Pode-se dizer, como num dos trechos do livro, que o grande esforço de Oséias é para se saber real, “eu, que com frequência, zanzando anônimo por entre a multidão, acreditava-me invisível. Ali, naquela espécie de purgatório, reconhecia criaturas semelhantes a mim, assombradas, mas decididas, inseguras mas rijas, e isso confirmava, de algum modo, que, embora pouco mais que nada, eu existia”.
Essa existência miúda é alfinetada por desgraças: a penúria, a infidelidade de tantos casais sustentados por mera aparência, o sem-sentido dessa vivência equiparada de cães e crianças avulsos pelo mundo. Há muitos cheiros pelo livro, muitos recintos infectos, banheiros, cozinhas, ruas, rios — uma poluição que se instala na alma também das pessoas, todas condenadas a repetir destinos miseráveis. Mesmo os mais ricos — alheados da gente pobre ou marginal — vivem nessa borda do medo (da velhice, da morte, da tristeza). Cada um continua “ensimesmado em seus próprios desacertos”.

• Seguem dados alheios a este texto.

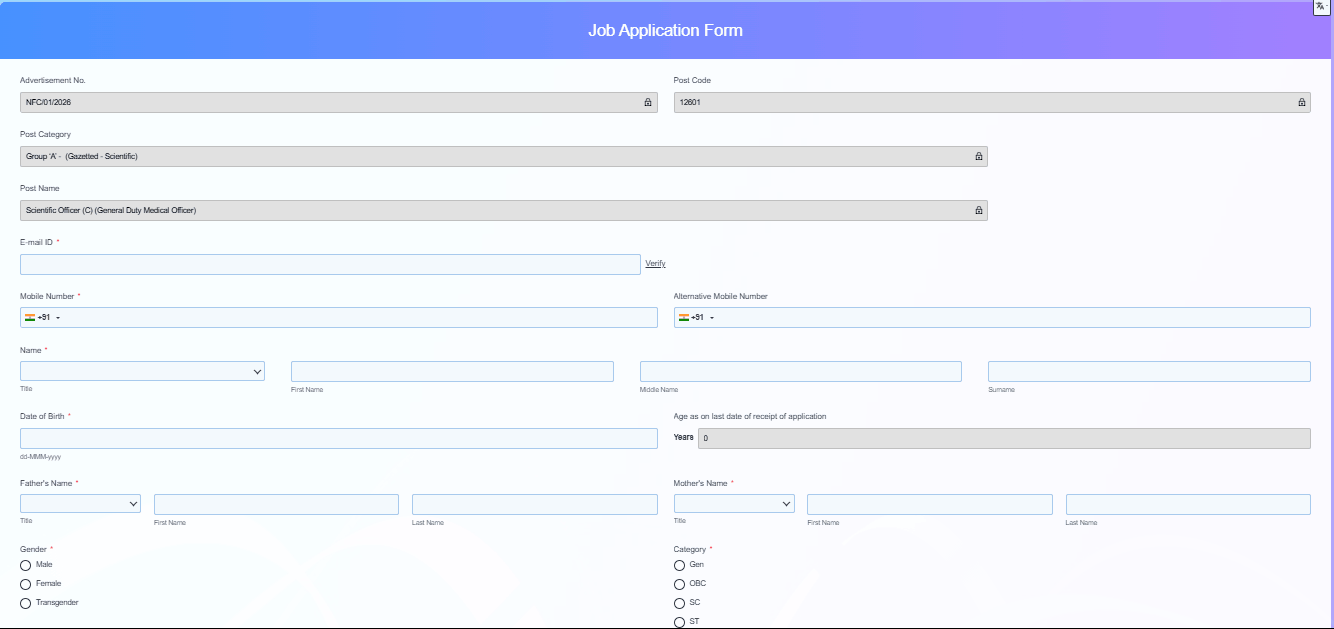Click India flag in Mobile Number field
Image resolution: width=1334 pixels, height=629 pixels.
pos(30,317)
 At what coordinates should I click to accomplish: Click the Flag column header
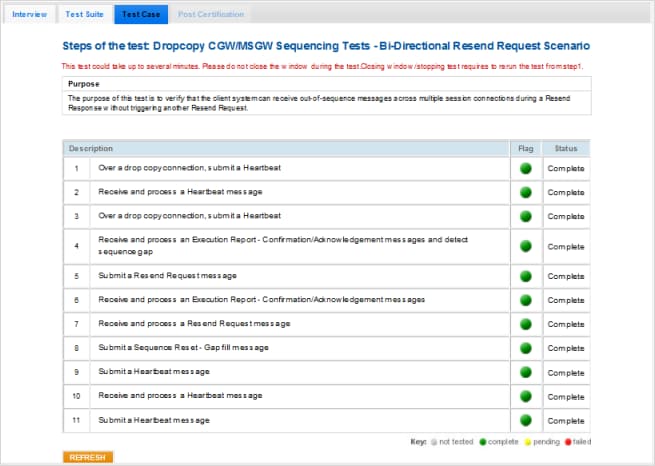click(525, 148)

Nesse roteiro de êxodo e retorno, o protagonista Oséias persegue “nomes que latejam rostos, como anúncios luminosos de motéis ordinários na beira da estrada”. É uma espécie de ritual que ele se autoimpõe: precisa recuperar os fragmentos, a história familiar nestes mosaicos de memória. “Sou um fantasma assustado esbarrando em corpos que se movem alvoroçados pelos territórios do passado” — ele admite, no princípio do livro. Mas a importância periférica destas pessoas vai se embotando à medida que a dor repisa os temas, revolve as lembranças. “Seu hálito azedo embaça meu rosto”, ele comenta, a respeito de uma dessas figuras antigas — e, numa progressão de declínio, o seu rosto vai evitando os espelhos, tornando-se cada vez menos reconhecível.
“Meu deus, vou morrer e nunca mais… Vão enterrar não meu corpo, o que é um corpo? mas tudo que fui, todas as lembranças, todas as pessoas que habitam em mim e que posso reviver apenas fechando os olhos.” A ânsia por um tipo de eternidade realiza-se não por mera propagação genética (há tantos filhos abandonados, brigados ou desaparecidos, neste livro!), mas por uma responsabilidade associada ao pensamento. Se deixamos de pensar, morremos — e matamos os que levamos dentro de nós.
Aos poucos, Oséias confessa: “Me tornei rocha, me tornei aço, não sinto mais nada”. Essa força — ou embotamento — sustenta a narrativa em primeira pessoa, com uma objetividade que é o contraponto essencial para uma carga dramática tão potente. Mas, dentro de uma complexidade que só as histórias aparentemente simples podem conter, essa sua fortaleza é paradoxalmente libertação e ruína. Ou talvez seja, de modo sintético, desprendimento. Porque não nos resta alternativa, ao final: vamos nos desprender do que quer que seja. E a desistência pode ser feita de modo discreto, quase irrelevante (como tantas vidas que surgem e desaparecem), mas ainda assim ser um tributo aos dignos.